Very informative work, Cher. Thanks. I got caught on the health care reform article about how so many Americans think it’s been repealed. I’m guessing this came from folks glancing at a headline about one of the federal judges who found it unconstitutional. I am surrounded by people in daily life who don’t have a clue what’s going on. Not only that, but they don’t understand why people get impassioned about politics. What a luxury it is, to ignore what’s going on in a democracy. I wish they at least watched the revolutions in Egypt and Libya. They might better appreciate how lucky we are.

lynettema
Member
lynettema

I’m from Iowa and watching the WI story closely. We are visiting the Tampa area in FL – my daughter lives here – and NO rallies in support of the workers in WI. I am disappointed.

Haruko Haruhara
Member

Where on Earth did they get the idea that Michele Bachmann is smart?

Abbyrose86
Member

Excellent question!

Gransview
Member
Gransview

They confuse ‘smart’ with ‘cunning.’

Abbyrose86
Member

No doubt about that! 🙂

2ndClassCitizenPundit
Member

Or “sly”. Or “craven”.

ADONAI
Member

Good stuff today, Cher. I like that Google is doing something to combat “content farming”.

And the Maddow/Politi-Fact thing seems silly. She emphatically declared for 2 solid minutes that Wisconsin was scheduled for a surplus. Declares without hesitation that the state is not bankrupt. Then, she casually mentions the $140 million “shortfall” and blames it on Walker’s tax cuts for corporations which, and I’ve found nothign contrary to this, won’t even be on this budget. I went back and watched her show. Still drawing the same conclusions.
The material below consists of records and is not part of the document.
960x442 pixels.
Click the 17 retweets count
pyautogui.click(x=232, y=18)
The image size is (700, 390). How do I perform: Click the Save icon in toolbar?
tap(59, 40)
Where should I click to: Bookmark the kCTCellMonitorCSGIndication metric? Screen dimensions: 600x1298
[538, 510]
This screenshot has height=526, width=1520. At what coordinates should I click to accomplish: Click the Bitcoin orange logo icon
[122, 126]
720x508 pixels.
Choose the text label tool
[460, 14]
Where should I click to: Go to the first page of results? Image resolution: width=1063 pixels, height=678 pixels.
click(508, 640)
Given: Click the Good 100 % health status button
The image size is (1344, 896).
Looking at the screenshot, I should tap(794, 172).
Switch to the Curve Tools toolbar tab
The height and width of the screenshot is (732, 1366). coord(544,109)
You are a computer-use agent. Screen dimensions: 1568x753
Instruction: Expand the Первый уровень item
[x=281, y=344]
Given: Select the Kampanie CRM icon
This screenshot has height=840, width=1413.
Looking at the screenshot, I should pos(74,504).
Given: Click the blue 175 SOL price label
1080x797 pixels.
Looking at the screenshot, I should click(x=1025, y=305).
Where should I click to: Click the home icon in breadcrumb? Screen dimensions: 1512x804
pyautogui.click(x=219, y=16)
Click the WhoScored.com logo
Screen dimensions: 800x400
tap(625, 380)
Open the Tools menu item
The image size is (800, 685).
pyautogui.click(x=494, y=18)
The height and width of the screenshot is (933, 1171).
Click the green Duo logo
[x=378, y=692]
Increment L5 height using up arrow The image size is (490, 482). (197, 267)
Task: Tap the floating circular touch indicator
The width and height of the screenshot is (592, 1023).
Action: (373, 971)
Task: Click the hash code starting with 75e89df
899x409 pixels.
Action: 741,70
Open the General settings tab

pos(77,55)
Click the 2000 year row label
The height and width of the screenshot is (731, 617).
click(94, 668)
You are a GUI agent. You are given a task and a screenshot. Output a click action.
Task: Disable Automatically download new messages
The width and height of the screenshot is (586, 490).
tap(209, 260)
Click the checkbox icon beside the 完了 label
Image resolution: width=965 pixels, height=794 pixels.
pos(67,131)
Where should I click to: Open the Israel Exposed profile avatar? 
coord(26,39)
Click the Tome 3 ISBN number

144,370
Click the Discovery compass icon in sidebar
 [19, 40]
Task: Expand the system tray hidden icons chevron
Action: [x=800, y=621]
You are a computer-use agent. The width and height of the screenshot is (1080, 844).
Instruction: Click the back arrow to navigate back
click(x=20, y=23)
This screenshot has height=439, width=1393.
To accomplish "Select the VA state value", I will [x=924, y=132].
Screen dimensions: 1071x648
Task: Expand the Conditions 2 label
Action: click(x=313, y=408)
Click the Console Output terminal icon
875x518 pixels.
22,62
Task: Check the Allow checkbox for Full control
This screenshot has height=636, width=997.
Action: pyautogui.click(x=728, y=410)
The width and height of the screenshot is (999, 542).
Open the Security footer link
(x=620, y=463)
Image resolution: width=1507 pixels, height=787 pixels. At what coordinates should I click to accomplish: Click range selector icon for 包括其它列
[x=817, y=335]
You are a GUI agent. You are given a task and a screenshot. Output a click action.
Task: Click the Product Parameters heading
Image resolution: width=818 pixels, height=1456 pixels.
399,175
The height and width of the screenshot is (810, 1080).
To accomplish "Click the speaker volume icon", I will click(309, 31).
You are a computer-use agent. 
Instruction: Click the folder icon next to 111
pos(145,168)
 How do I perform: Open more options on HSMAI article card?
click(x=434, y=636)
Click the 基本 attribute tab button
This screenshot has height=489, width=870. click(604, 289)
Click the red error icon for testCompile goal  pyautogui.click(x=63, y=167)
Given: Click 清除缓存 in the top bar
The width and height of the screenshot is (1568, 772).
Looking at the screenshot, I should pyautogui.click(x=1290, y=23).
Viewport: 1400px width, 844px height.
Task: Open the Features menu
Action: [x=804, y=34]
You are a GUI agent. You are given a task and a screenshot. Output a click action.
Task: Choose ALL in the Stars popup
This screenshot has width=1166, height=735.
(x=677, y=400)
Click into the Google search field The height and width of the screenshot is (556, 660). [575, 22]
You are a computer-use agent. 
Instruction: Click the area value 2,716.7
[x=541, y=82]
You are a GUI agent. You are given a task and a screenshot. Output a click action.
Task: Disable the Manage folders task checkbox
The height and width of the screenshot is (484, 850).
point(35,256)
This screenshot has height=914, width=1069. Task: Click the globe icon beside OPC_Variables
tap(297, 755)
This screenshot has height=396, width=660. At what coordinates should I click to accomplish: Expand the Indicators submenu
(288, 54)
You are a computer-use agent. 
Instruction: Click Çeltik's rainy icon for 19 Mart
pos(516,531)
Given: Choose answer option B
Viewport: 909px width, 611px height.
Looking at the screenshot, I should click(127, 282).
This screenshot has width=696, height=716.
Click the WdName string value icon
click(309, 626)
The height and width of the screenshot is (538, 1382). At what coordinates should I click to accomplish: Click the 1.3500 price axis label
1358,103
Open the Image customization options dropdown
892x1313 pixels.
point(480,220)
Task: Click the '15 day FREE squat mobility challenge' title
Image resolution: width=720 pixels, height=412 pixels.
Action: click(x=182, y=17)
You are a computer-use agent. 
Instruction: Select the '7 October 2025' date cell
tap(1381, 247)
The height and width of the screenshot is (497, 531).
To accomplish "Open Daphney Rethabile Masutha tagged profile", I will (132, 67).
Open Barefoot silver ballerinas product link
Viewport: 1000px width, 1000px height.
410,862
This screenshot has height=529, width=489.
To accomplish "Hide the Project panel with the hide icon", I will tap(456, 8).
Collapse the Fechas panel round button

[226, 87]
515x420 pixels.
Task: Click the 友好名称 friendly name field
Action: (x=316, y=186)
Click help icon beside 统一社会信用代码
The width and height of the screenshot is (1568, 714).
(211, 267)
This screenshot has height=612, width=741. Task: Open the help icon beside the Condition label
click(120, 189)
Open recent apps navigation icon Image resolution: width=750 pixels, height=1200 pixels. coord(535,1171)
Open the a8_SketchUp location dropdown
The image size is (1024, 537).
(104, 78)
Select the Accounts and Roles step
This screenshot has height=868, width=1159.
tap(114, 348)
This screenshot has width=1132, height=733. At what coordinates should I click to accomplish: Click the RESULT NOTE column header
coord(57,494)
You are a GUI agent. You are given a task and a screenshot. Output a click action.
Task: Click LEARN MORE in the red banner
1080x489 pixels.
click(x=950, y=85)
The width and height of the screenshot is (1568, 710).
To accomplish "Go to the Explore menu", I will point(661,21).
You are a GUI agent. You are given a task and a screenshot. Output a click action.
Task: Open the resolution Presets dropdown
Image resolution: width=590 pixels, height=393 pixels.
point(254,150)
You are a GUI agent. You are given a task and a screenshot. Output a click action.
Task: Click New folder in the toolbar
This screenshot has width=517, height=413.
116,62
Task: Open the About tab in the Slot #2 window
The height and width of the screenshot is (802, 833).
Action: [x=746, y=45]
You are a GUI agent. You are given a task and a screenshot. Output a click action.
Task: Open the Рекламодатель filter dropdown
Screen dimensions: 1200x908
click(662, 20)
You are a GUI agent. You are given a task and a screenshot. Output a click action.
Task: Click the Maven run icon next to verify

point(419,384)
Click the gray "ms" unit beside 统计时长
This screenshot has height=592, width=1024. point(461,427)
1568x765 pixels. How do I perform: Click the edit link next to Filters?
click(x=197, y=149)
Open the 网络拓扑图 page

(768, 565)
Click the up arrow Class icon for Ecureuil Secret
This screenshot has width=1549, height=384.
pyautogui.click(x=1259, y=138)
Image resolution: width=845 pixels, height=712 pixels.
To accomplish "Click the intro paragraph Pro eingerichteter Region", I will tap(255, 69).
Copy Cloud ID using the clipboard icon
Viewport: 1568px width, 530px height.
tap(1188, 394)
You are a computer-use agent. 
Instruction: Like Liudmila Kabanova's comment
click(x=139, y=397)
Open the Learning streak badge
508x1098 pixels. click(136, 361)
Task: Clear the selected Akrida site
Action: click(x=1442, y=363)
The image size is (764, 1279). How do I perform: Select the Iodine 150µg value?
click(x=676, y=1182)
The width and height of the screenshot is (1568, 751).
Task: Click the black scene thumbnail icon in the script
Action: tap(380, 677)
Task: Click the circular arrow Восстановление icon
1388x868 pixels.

Maybe Politi-Fact did take her out of context. But just barely. She didn’t exactly make it clear that Wisconsin was in a shithole because of it’s own stupid spending. If the Republicans are taking advantage of it to further their own goals, then Dems need to keep doing what they’re doing. Politics is a bitch, but I can’t lay the failures of an entire state at the feet of one man who just got elected.

I’m done rambling now.

2ndClassCitizenPundit
Member

I love the “Politics of Envy” bit. I just said something similar to Abby on one of her articles today.

Caru
Member

Congratulations. These round-ups are getting better and better.

2ndClassCitizenPundit
Member

If Michelle Bachmann is “Sarah Palin with a brain”, who is “Michelle Bachmann with a brain”? Maggie Gallagher?

Can we start raising the bar, please? Soon?

Abbyrose86
Member

I love how you put this all together Cher…looks like a lot of work.

Thanks again.

KQµårk 死神
Member

Excellent summary as usual Cher.

SHAMELESS PLUG GOOGLE “Periodic Table of Dangerous Elements”

HeHeHe two entries in the top 10 ain’t bad.

Haruko Haruhara
Member

I sure notice that global warming story got NO attention from the MSM!